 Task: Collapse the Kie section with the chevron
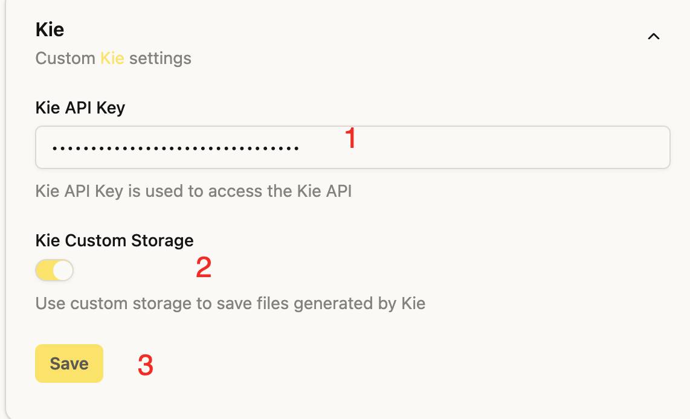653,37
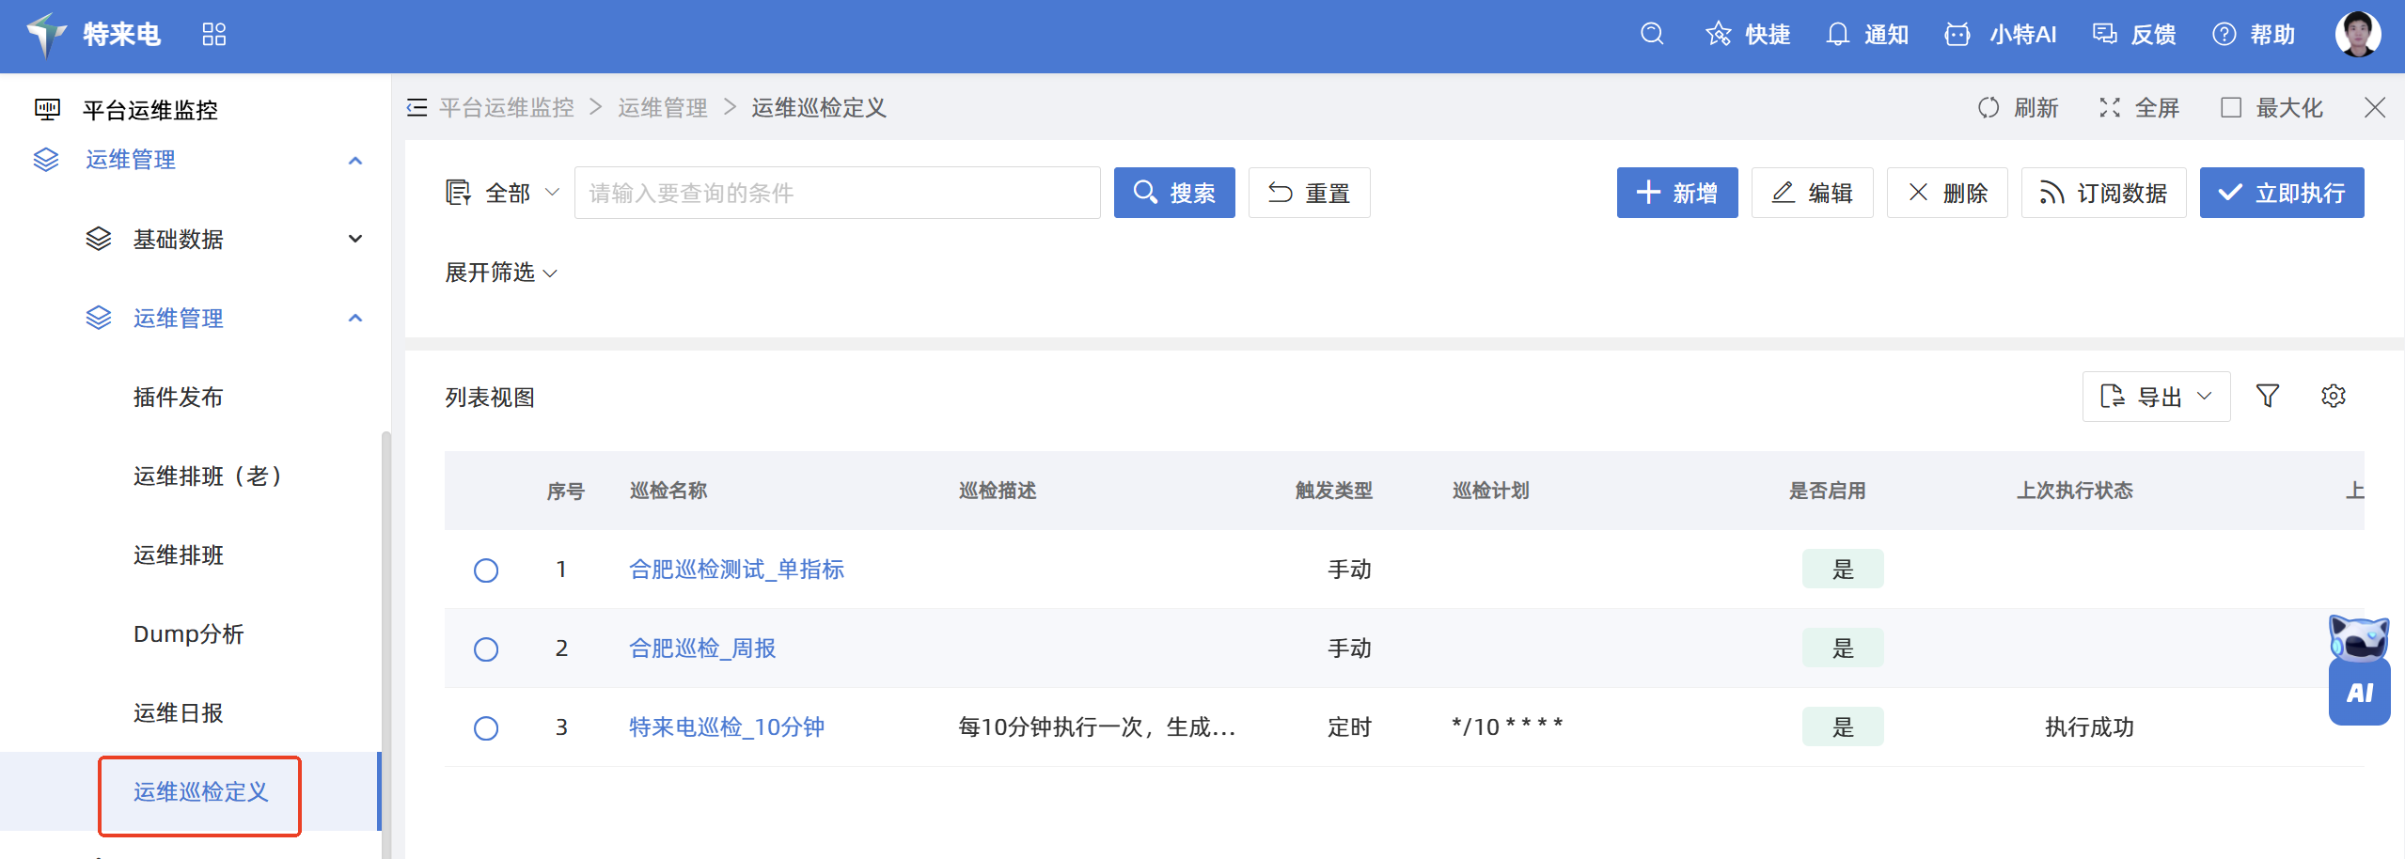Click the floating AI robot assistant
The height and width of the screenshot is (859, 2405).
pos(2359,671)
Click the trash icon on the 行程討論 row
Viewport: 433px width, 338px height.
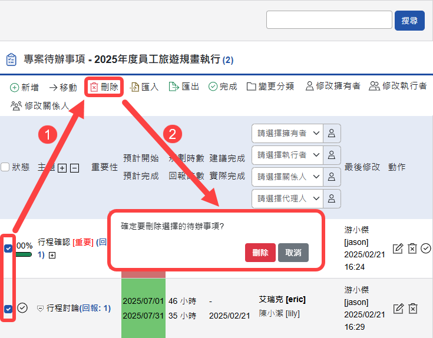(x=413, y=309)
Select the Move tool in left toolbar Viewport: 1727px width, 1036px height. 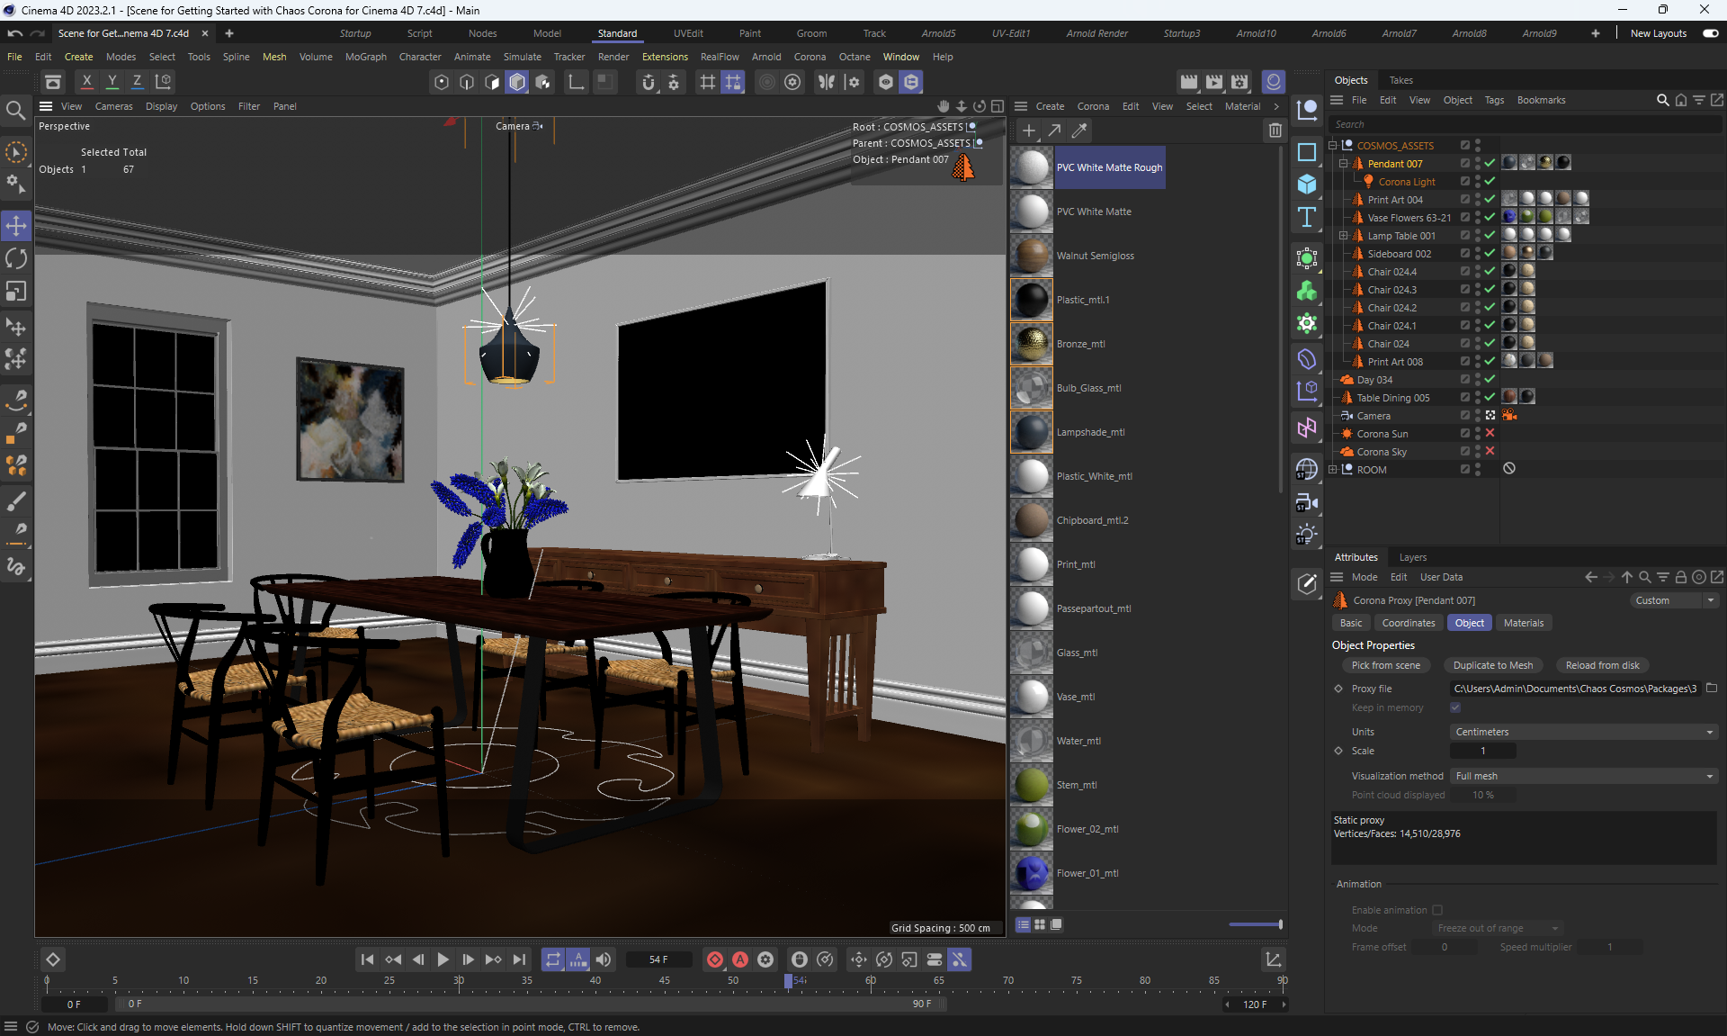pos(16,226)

...

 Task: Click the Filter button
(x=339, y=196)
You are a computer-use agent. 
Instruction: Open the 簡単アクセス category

Task:
Reproduce the part that opens with the line containing "Task: Click the Filter button" and closes with the line containing "Instruction: Open the 簡単アクセス category", both included, increasing every coordinate in the answers by 32.

Right answer:
 Task: Click the Filter button
(x=371, y=228)
You are a computer-use agent. 
Instruction: Open the 簡単アクセス category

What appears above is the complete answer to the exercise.